En amont des voies réservées, sortes de « coupe-file » pour éviter les embouteillages entre Rennes et sa périphérie et concurrencer l’autosolisme, il y aura des parkings-relais pour les covoitureurs ou les automobilistes qui souhaitent y stationner leur voiture et prendre les transports collectifs sur des voies express. Covoit’Star, l’offre de covoiturage du réseau urbain est intégrée dans la carte d’abonnement multimodale Korrigo.
Et pour ceux qui se déplacent à vélo, 11 % des Rennais, 7 % des habitants de l’agglomération (Rennes est la 4e ville cyclable après Strasbourg, Grenoble et Bordeaux), 102 kilomètres de pistes cyclables doivent être réalisés de la ville centre jusqu’à sa deuxième couronne. Le réseau de transport public Star a élargi depuis plusieurs années son offre aux 650 vélos en libre service et aux 1 800 vélos électriques en location longue durée (120 à 220 euros par an). Les opérateurs de nouveaux engins, vélos cargo et trottinettes électriques, sont aussi présents.
Zéro livraison en véhicule diesel dans le centre-ville
Le plan de déplacement urbain s’attaque aussi aux livraisons de marchandises et à la logistique urbaine « laquelle génère un tiers de la pollution atmosphérique émise sur le territoire par le trafic de camions », invoque l’élu rennais. Avec un objectif très optimiste : zéro livraison en véhicule diesel en 2030. Comment ? Les solutions sont encore au stade des déclarations d’intention : « Nous avons signé une charte d’engagement pour une logistique plus durable avec des acteurs logistiques majeurs comme La Poste et l’enseigne de commerce U », lit-on dans le dossier de presse de la métropole.
Et comme il n’y a pas que les camions qui roulent au diesel, depuis 2015, l’autorité organisatrice des transports n’achète plus aucun bus équipé de moteur diesel. Le réseau Star est en train de tester sept bus électriques, dont un articulé, les Bluebus du constructeur Bolloré. Objectif 2024, 75 bus électriques et une flotte 100 % électriques en 2030. Enfin, l’étude pour l’instauration d’une zone à faibles émissions (ZFE) est inscrite dans le PDU.
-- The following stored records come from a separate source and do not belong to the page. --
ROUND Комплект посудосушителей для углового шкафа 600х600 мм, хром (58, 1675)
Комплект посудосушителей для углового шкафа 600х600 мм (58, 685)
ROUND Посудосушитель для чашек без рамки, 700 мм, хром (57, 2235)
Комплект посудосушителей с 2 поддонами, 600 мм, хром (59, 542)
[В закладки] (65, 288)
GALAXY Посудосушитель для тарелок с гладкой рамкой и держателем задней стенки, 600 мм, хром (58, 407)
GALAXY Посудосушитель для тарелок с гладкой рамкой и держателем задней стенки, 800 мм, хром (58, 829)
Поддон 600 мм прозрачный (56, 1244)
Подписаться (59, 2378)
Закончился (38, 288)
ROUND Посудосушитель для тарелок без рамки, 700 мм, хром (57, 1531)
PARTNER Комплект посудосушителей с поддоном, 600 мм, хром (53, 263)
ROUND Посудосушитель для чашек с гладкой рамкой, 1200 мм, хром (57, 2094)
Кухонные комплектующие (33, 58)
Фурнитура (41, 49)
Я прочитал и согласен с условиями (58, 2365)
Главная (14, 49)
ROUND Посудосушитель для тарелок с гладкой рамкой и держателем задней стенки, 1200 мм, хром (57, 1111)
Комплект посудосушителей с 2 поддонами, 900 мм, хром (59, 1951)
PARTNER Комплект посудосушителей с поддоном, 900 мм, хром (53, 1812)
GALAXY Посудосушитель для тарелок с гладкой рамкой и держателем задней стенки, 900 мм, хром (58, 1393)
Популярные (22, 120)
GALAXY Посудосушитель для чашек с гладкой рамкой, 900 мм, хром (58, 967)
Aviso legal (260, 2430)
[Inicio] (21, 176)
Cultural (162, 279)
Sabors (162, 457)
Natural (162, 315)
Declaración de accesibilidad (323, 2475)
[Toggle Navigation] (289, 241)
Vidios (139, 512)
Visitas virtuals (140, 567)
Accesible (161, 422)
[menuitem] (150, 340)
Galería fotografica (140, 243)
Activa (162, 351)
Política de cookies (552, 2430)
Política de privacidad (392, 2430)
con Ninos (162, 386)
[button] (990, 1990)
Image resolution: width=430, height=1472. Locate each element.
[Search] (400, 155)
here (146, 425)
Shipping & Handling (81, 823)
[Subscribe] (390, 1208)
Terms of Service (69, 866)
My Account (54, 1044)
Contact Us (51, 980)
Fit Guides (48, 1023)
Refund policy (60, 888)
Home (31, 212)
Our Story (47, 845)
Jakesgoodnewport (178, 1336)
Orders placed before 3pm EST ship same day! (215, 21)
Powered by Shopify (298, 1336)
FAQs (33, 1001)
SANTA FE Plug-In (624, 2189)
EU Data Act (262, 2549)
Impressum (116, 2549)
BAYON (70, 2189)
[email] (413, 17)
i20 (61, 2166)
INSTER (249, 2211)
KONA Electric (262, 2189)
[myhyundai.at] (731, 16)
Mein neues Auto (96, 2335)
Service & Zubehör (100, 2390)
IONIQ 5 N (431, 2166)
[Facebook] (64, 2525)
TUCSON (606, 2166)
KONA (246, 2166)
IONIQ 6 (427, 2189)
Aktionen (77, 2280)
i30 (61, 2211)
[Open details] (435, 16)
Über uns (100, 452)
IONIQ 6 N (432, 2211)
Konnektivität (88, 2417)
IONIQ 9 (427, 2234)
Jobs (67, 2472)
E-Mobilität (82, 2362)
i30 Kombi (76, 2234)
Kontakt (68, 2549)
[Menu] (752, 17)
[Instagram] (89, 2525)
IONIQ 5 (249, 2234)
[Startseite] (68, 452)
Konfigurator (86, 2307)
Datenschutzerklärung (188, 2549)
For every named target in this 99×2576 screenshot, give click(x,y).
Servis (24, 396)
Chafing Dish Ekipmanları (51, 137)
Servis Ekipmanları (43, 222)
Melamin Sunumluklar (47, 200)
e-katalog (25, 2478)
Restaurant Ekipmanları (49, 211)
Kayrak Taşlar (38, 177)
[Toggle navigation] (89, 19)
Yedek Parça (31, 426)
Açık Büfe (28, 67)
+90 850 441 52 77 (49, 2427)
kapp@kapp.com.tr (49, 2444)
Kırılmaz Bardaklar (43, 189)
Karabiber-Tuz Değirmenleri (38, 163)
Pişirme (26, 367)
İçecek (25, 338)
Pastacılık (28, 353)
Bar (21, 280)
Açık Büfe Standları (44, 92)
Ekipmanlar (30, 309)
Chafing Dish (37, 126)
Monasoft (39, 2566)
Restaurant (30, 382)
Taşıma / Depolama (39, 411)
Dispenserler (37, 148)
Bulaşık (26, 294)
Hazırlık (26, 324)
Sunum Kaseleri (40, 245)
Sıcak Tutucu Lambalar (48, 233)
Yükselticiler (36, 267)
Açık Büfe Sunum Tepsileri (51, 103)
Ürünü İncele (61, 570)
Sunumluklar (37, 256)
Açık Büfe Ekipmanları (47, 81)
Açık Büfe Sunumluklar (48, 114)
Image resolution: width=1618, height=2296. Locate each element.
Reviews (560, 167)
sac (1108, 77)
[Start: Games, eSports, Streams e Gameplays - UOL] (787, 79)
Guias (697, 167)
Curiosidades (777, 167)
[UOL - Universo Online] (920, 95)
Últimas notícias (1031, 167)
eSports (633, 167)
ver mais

Afin de répondre en partie à la procédure d’infraction lancée en mai 2018 par la Commission européenne contre la France pour dépassement des limites de pollution de l’air, la LOM prévoit la création de 14 zones à faibles émissions (ex-zones à circulation restreinte) d’ici à 2021. Il en existe trois aujourd’hui : Paris, Grenoble et Lyon qui ont instauré la vignette Crit’Air.
RER, serpent de mer
Compétence régionale oblige, le plan de déplacement urbain voté par la métropole n’évoque pas le RER rennais, véritable serpent de mer. « Si le potentiel ferroviaire est important avec un réseau en étoile qui dessert de nombreuses gares du bassin de vie, des investissements massifs seraient nécessaires sur le réseau ferré breton déjà saturé pour permettre le passage d’un train cadencé toutes les 15 minutes », indique Jean-Jacques Bernard. Pas sûr non plus que la gare de Rennes puisse accueillir des RER. « L’intérêt est certain, la faisabilité technique impossible », résume l’élu métropolitain.
Seule condition, la création de lignes nouvelles pour désaturer le réseau. En déplacement à Rennes, le 8 février, Edouard Philippe a signé le pacte d’accessibilité pour la Bretagne qui va permettre, entre autres, la relance des études sur les liaisons nouvelles entre l’ouest de la Bretagne et les Pays de la Loire, mises en sommeil. L’horizon est lointain, 2030 voire 2035. Le RER attendra.
Nathalie Arensonas
(1) Le réseau Star est exploité par Keolis, dont
le contrat de délégation de service public a été renouvelé en janvier 2018 pour six ans.